[RECORDED INFORMATION]
------------
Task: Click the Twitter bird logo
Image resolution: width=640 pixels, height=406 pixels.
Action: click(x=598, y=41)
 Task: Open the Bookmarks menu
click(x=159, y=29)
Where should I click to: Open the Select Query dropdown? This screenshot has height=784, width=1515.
------------
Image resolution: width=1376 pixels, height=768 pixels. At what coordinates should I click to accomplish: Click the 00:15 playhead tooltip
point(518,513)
------------
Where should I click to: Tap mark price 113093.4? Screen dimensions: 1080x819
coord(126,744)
------------
[REQUIREMENTS]
Rewrite everything from the line containing "Task: Click the Twitter bird logo" down to the line containing "Where should I click to: Open", substituting "History" for "Bookmarks" and leaving the rest of those rows unchanged. Return only those lines.

[RESULT BELOW]
Task: Click the Twitter bird logo
Image resolution: width=640 pixels, height=406 pixels.
Action: click(x=598, y=41)
 Task: Open the History menu
click(x=159, y=29)
Where should I click to: Open the Select Query dropdown? This screenshot has height=784, width=1515.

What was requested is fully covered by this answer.